═════ Data records

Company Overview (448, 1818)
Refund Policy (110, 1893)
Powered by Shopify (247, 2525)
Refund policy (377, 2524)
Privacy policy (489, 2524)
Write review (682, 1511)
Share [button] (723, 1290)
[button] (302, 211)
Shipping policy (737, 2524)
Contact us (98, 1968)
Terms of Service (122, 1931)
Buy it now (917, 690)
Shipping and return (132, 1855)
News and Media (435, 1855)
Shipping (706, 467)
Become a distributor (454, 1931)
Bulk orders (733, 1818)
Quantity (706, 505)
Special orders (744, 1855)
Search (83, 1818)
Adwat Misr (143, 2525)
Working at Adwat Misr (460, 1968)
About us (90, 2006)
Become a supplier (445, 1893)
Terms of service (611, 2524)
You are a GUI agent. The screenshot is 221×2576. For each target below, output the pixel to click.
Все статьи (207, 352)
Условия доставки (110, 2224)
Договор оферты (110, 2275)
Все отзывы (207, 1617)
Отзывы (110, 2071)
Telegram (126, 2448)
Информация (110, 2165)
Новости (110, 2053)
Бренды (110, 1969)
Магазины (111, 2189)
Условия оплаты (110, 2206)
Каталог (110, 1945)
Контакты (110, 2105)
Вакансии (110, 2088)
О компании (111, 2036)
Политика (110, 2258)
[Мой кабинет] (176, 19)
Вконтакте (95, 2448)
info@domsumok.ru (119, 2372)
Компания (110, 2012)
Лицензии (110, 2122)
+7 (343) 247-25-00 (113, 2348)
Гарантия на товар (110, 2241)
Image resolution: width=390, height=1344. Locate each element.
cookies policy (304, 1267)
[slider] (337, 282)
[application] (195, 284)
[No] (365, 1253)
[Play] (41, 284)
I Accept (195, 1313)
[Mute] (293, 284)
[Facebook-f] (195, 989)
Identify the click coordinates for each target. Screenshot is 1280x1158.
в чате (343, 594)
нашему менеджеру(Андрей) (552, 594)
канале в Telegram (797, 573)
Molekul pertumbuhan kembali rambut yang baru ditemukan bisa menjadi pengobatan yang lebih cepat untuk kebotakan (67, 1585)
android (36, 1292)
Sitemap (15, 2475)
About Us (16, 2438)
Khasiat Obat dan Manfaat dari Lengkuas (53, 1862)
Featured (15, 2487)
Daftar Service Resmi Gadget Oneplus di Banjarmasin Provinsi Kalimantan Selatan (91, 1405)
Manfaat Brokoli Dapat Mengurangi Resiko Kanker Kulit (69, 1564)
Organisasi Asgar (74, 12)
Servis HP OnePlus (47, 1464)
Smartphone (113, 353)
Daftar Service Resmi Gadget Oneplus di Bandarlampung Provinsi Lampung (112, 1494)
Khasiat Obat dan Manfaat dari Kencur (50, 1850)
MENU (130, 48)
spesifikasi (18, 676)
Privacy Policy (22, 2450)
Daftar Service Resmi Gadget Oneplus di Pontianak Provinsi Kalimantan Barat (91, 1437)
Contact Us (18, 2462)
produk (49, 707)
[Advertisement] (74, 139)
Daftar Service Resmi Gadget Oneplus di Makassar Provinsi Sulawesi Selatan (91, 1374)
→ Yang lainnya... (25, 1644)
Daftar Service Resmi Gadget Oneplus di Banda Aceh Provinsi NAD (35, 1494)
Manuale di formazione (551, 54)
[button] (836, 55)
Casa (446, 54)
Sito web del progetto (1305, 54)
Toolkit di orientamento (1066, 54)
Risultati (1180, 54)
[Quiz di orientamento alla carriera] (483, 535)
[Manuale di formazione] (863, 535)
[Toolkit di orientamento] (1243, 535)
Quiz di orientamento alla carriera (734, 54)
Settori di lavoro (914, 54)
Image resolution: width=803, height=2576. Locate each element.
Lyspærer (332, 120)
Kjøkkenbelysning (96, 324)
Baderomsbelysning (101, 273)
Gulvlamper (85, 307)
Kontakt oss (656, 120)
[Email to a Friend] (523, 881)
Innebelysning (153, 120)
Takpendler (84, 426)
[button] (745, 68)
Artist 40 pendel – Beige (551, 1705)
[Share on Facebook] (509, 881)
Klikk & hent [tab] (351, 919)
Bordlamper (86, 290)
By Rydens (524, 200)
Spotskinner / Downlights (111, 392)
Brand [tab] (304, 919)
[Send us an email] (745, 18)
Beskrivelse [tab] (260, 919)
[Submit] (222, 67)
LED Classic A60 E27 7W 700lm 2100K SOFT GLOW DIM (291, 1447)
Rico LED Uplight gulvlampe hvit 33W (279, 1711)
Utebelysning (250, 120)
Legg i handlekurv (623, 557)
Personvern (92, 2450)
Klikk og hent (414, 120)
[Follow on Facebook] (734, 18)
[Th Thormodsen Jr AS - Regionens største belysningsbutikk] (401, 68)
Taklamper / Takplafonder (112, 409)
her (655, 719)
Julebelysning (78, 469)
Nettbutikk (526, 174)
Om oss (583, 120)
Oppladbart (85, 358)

══════════

Using the entries above, quote each line verbatim from the first through the line that contains "Daftar Service Resmi Gadget Oneplus di Bandarlampung".

Company Overview (448, 1818)
Refund Policy (110, 1893)
Powered by Shopify (247, 2525)
Refund policy (377, 2524)
Privacy policy (489, 2524)
Write review (682, 1511)
Share [button] (723, 1290)
[button] (302, 211)
Shipping policy (737, 2524)
Contact us (98, 1968)
Terms of Service (122, 1931)
Buy it now (917, 690)
Shipping and return (132, 1855)
News and Media (435, 1855)
Shipping (706, 467)
Become a distributor (454, 1931)
Bulk orders (733, 1818)
Quantity (706, 505)
Special orders (744, 1855)
Search (83, 1818)
Adwat Misr (143, 2525)
Working at Adwat Misr (460, 1968)
About us (90, 2006)
Become a supplier (445, 1893)
Terms of service (611, 2524)
You are a GUI agent. The screenshot is 221×2576. For each target below, output the pixel to click.
Все статьи (207, 352)
Условия доставки (110, 2224)
Договор оферты (110, 2275)
Все отзывы (207, 1617)
Отзывы (110, 2071)
Telegram (126, 2448)
Информация (110, 2165)
Новости (110, 2053)
Бренды (110, 1969)
Магазины (111, 2189)
Условия оплаты (110, 2206)
Каталог (110, 1945)
Контакты (110, 2105)
Вакансии (110, 2088)
О компании (111, 2036)
Политика (110, 2258)
[Мой кабинет] (176, 19)
Вконтакте (95, 2448)
info@domsumok.ru (119, 2372)
Компания (110, 2012)
Лицензии (110, 2122)
+7 (343) 247-25-00 (113, 2348)
Гарантия на товар (110, 2241)
Image resolution: width=390, height=1344. Locate each element.
cookies policy (304, 1267)
[slider] (337, 282)
[application] (195, 284)
[No] (365, 1253)
[Play] (41, 284)
I Accept (195, 1313)
[Mute] (293, 284)
[Facebook-f] (195, 989)
Identify the click coordinates for each target. Screenshot is 1280x1158.
в чате (343, 594)
нашему менеджеру(Андрей) (552, 594)
канале в Telegram (797, 573)
Molekul pertumbuhan kembali rambut yang baru ditemukan bisa menjadi pengobatan yang lebih cepat untuk kebotakan (67, 1585)
android (36, 1292)
Sitemap (15, 2475)
About Us (16, 2438)
Khasiat Obat dan Manfaat dari Lengkuas (53, 1862)
Featured (15, 2487)
Daftar Service Resmi Gadget Oneplus di Banjarmasin Provinsi Kalimantan Selatan (91, 1405)
Manfaat Brokoli Dapat Mengurangi Resiko Kanker Kulit (69, 1564)
Organisasi Asgar (74, 12)
Servis HP OnePlus (47, 1464)
Smartphone (113, 353)
Daftar Service Resmi Gadget Oneplus di Bandarlampung Provinsi Lampung (112, 1494)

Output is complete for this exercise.